Families DividedMore in this series
A federal judge says the government can now leave it up to immigrant parents: Keep your children locked up with you in an immigration detention center, or send them miles or states away to be cared for in a government-contracted shelter.
For months, the Trump administration’s “zero tolerance” policy split parents and children who crossed the border illegally, inspiring a national backlash and, in June, a federal court order that migrant families must be kept together and that families who were already separated must be reunited.
But keeping all those families together presented a problem for the federal government: It can’t, under a longstanding legal constraint called the Flores settlement, detain children in immigration detention centers for longer than 20 days — far less than the months or years it can take to process an asylum case.
More than three weeks after the government’s deadline for reuniting thousands of families split at the border, it has begun to butt up against that 20-day restriction. And for now, the government is not permitted to deport reunited families — also the result of a court order this week.
The Thursday court order gives the government some measure of a solution to that dilemma: U.S. District Judge Dana Sabraw has agreed that families can waive that 20-day right and other Flores guarantees, keeping their children with them in immigration detention centers. Or they themselves can choose to re-separate. That means the government won’t be forced to violate the Flores settlement as they wait for permission to deport some migrant families.
The Department of Justice did not return a request for comment Friday. But last month, Justice Department lawyer Scott Stewart said the government’s goal is ensuring that migrant parents who would otherwise have been detained can’t “bootstrap a right to release” just because they’re reunited with their children.

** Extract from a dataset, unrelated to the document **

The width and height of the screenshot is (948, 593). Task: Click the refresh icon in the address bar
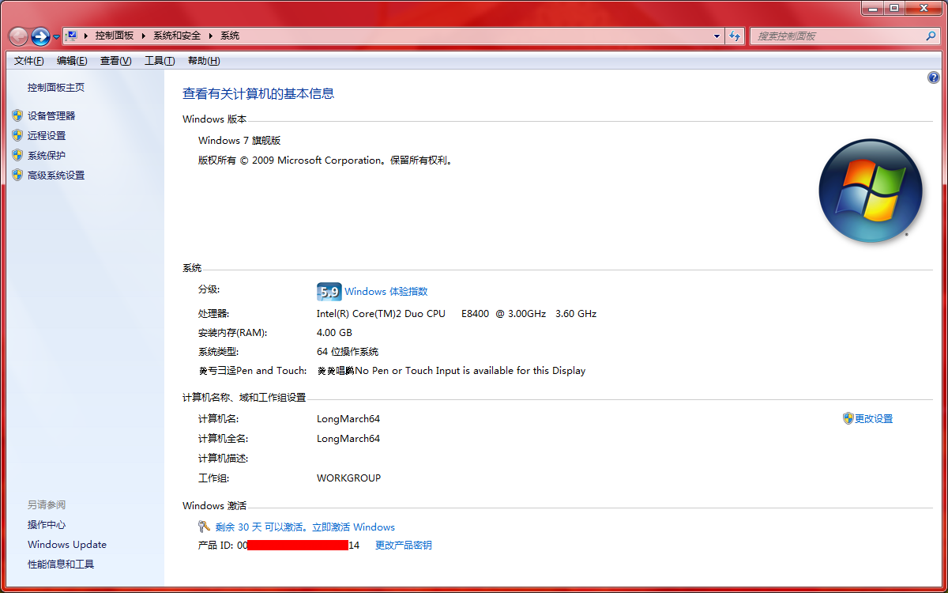click(735, 36)
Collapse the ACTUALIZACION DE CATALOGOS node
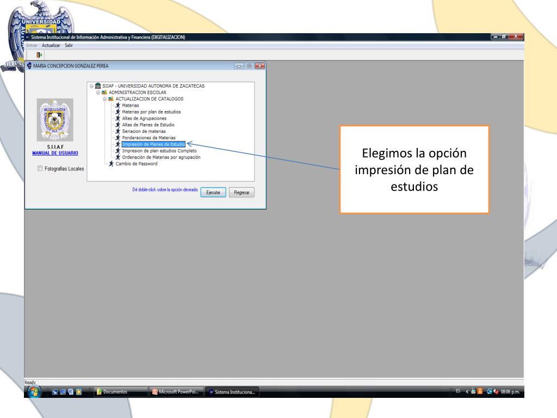The height and width of the screenshot is (418, 557). coord(104,99)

“In neither circumstance do this Court’s orders create a right to release for a parent who is detained in accordance with existing law,” says an Aug. 16 order from Sabraw.
The order had sign-off from the American Civil Liberties Union, which successfully took the federal government to court this year to order the reunifications.
Attorneys on both sides of that case agreed that the court-mandated family reunifications do not diminish the government’s ability to detain migrants; but the Thursday order should also not be seen as preventing the government from releasing them, the ACLU pointed out in court filings. A different federal judge ruled in July that the federal government can’t indefinitely detain asylum seekers without good reason, such as their posing a danger to the community.
Some reunited families have already been released from immigration detention — some were first tagged with ankle monitors — but Stewart indicated that the government is exploring legal options for keeping more families detained. The federal government has also been working to steadily increase its capacity for detaining families by building more facilities that can house parents and kids together.
Sabraw’s Thursday order puts into migrant parents’ hands the conundrum the Trump administration has struggled with for months: where, and how, to house families who illegally cross the border together as they proceed through the winding, drawn-out process of seeking asylum in the United States. Though they now have more choice, migrant families seeking refuge here do not all seem to have the option most had under previous presidents: to remain free in the United States, on bond or parole, while awaiting an asylum hearing in court.
The Trump administration has made it clear it prefers to hold families who illegally cross the border together in immigration detention centers. Many families are still likely to be separated, but now it will be because the parents made it so.
A government status update Thursday evening showed that more than 500 migrant children remain separated from their parents, 20 of them under the age of five.